Even if you're not a rainy-day fan of the Seattle Seahawks, you have to like the way wide receiver Steve Largent can hang a defensive back out to dry. Largent extended his National Football League record receiving streak to 133 games on Sunday, catching four passes including a 38-yard touchdown toss in Seattle's 27-7 loss to Kansas City. All this, mind you, from a sub-six-footer with speed you can time with a calendar and a history that includes being traded by the Houston Oilers in 1976 for an eighth-round draft pick. If you saw this guy in street clothes coming out of a restaurant, you wouldn't look once.
The Chiefs defended Largent about the same way most NFL opponents have all season: as though they were reaching for pieces of broken shingles that had come loose in a high wind. By the time the defensive back gets close enough to touch Steve, he has usually made the catch and moved on to another location.
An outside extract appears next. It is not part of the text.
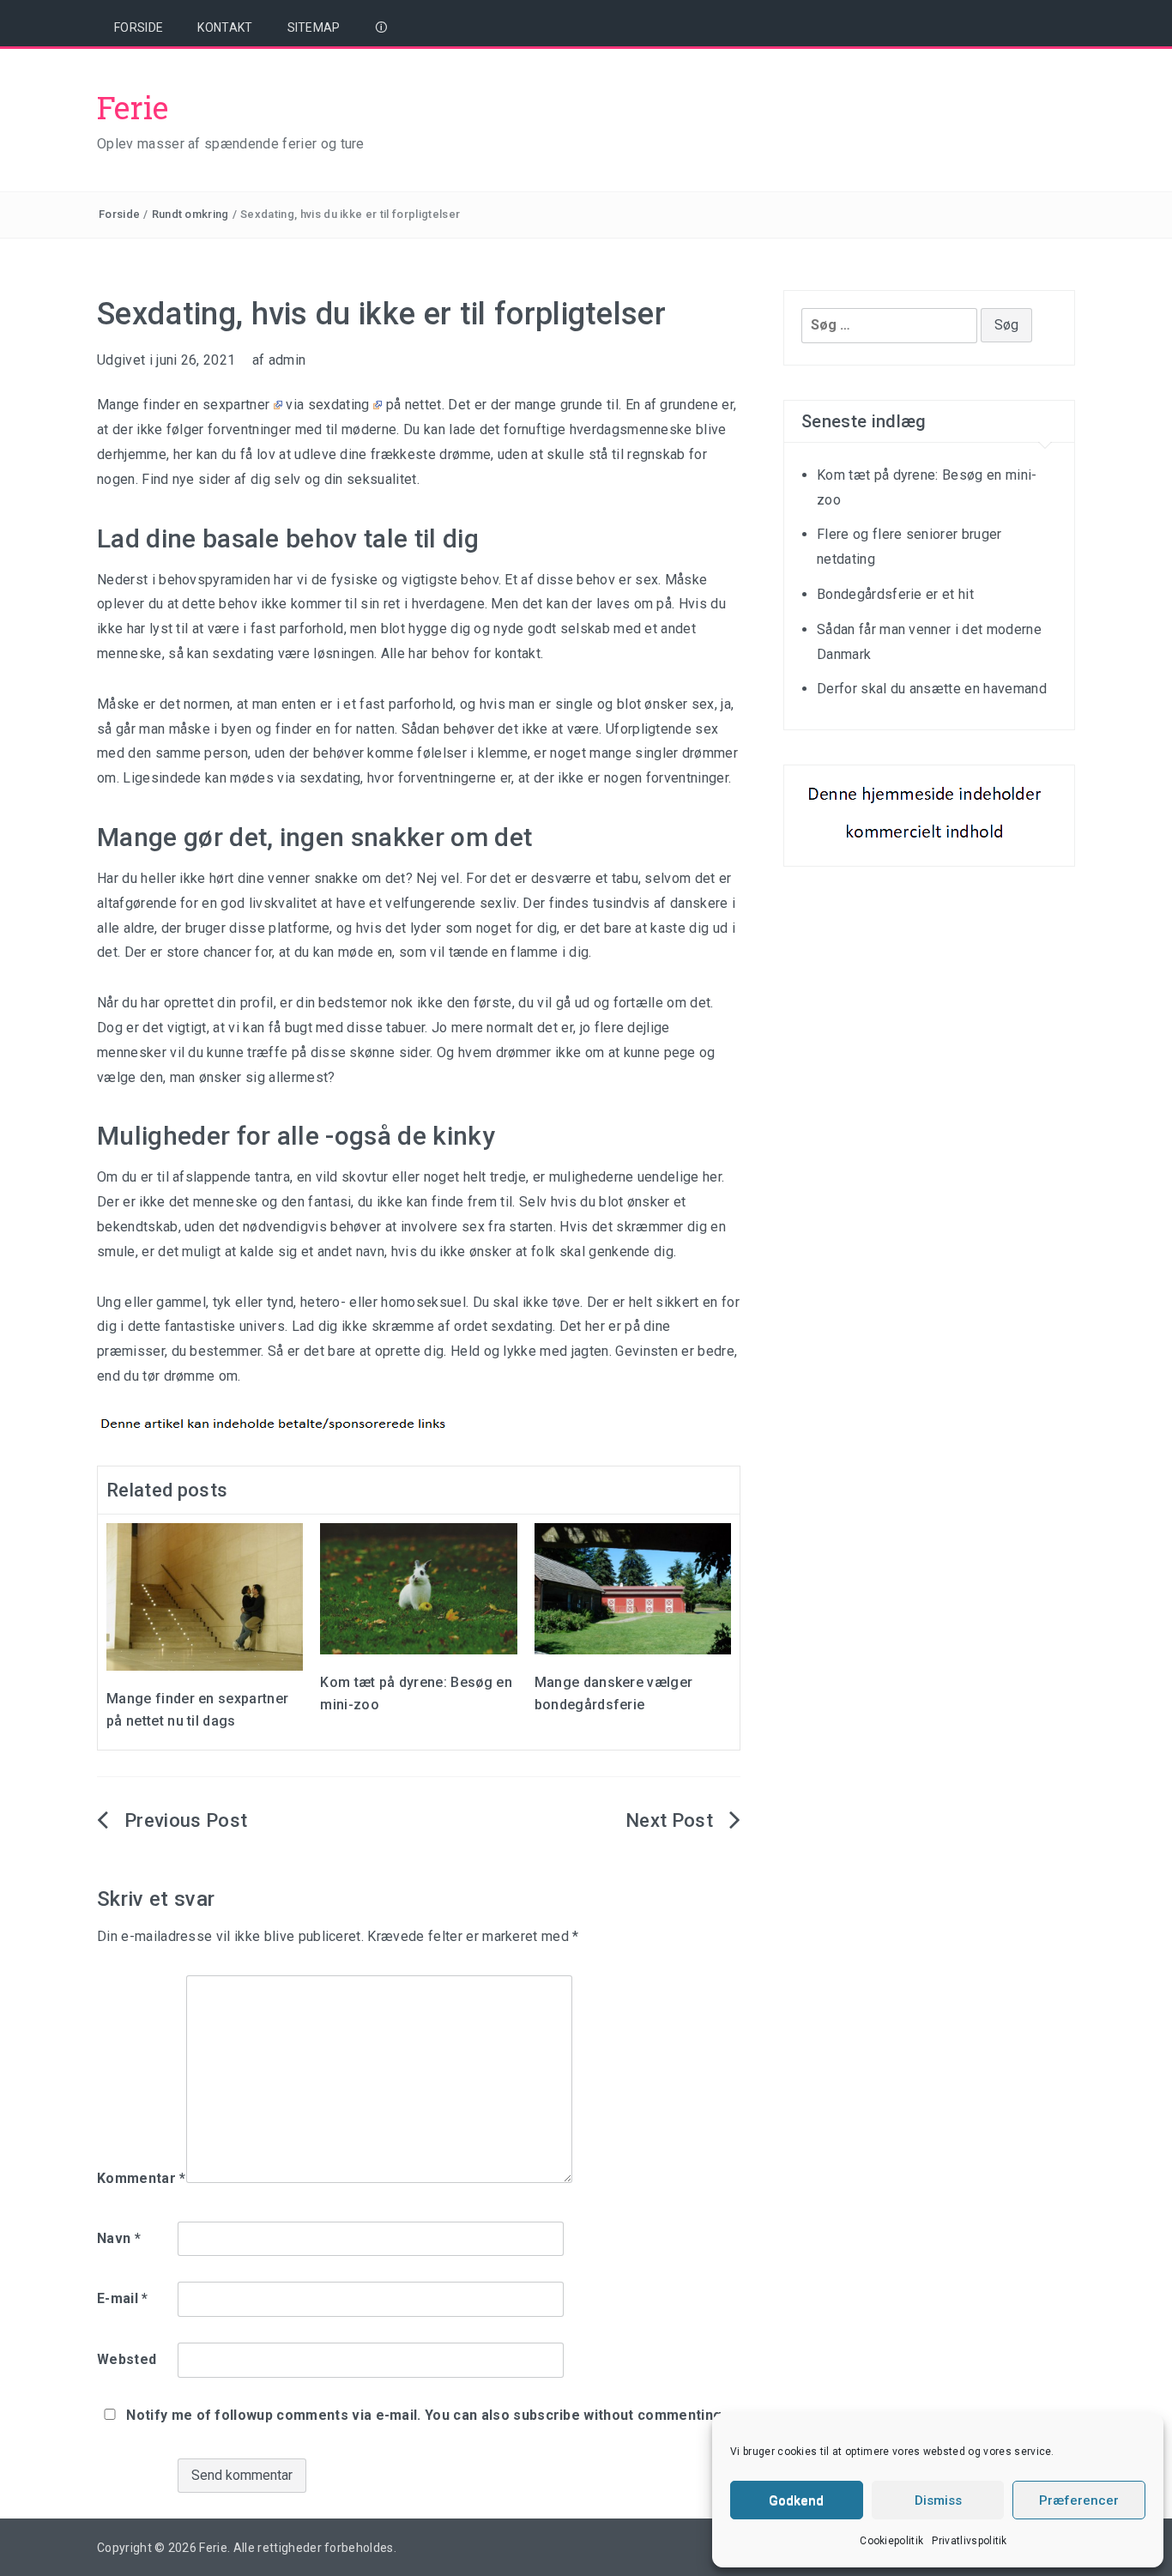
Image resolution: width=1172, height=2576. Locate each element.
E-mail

Most of Largent's pass patterns look as though he borrowed them from a squirrel crossing the street against oncoming traffic.
NFL scouts who were around when slower-than-slow Raymond Berry was the favorite receiver of Johnny Unitas on those old Baltimore Colt powerhouses say Largent has the same kind of underrated tools. The great hands, the ghostlike moves, the instincts to get free are all there, only nobody in the stands seems to know it's happening until it's over.
Largent has caught 664 passes so far in his 11-year NFL career, putting him second on the all-time list to San Diego's Charlie Joiner, who began the current season with 716. Joiner, an amazing veteran playing his 18th pro season, is still good, but not nearly the threat he was two or three years ago. If Largent continues at his present pace, therefore, he figures to pass Charlie at some point and then continue to add to his total.
Asked to explain his success, Largent said, ``There's a difference between being fast and being quick, and in pro football quickness is better because it can create openings for you. After that, it's hands and concentration, getting a feel for the ball, and then not letting anything the opposition does distract you.''
The man who probably did more to save Largent's career when the Oilers gave up on him in 1976 as too slow was Jerry Rhome, who was Seattle's quarterback coach at the time. Rhome, who had previously been an assistant coach at the University of Tulsa when Steve was setting records there, persuaded the Seahawks to trade for him.
Largent has to be one of pro football's all-time bargains, particularly when you consider that Seattle gave up only a throwaway draft pick to get him. This is a man who already has one foot and both hands in pro football's Hall of Fame! Ditka not pleased with Bears
Coach Mike Ditka of the Chicago Bears makes it clear he doesn't think all of his defending Super Bowl champions are giving their best: ``The opportunity to repeat as champions comes only once or twice in a lifetime. Not to have all of your players excited about this - well, as a coach it makes you wonder. As a team, we've been struggling, getting by mostly on our defense. But there is still time for us to make it offensively, too.''
The Bears haven't exactly gone into hibernation, as their division-leading 8-2 record attests, but they haven't borne too much resemblance to the super team of 1985, either. One of the problems has been at quarterback, where they haven't been able to compensate fully for the loss of Jim McMahon, who has already missed four games because of injuries. But backup Mike Tomczak played well in Sunday's 23-3 victory over Tampa, and former Heisman Trophy winner Doug Flutie is now also waiting in the wings after getting his first taste of NFL action in the waning minutes of that game. Raiders have QB problems
The Los Angeles Raiders have a problem at quarterback, where Marc Wilson keeps finding it harder and harder not to throw key interceptions. At this point Wilson seems like a pitcher who has suddenly lost his rhythm, as in Sunday's game at Dallas, where he completed only 4 of 14 attempts and had three passes intercepted in the first half.
Sixteen-year veteran Jim Plunkett can still do the job at times, as he demonstrated by coming off the bench at halftime and hitting 7 of 12 attempts, including the 40-yard touchdown pass that brought the Raiders from behind for a 17-13 victory. But at this stage of his career it is probably unrealistic to expect Jim to be a full-time No. 1 quarterback again for any significant length of time.
Even if the Raiders make the playoffs as a wild-card team, therefore, it isn't likely that managing general partner Al Davis will continue to sit and do nothing in regard to his quarterback situation. If Davis can't trade for the experienced QB he wants, look for him to try to upgrade the Raiders' position in the 1987 NFL player draft.
Al would love to get a shot at Miami's Vinnie Testaverde, of course, but that would probably mean acquiring the No. 1 pick - which might or might not be possible, depending upon the needs of the team that winds up with it, and which would certainly be expensive in any case.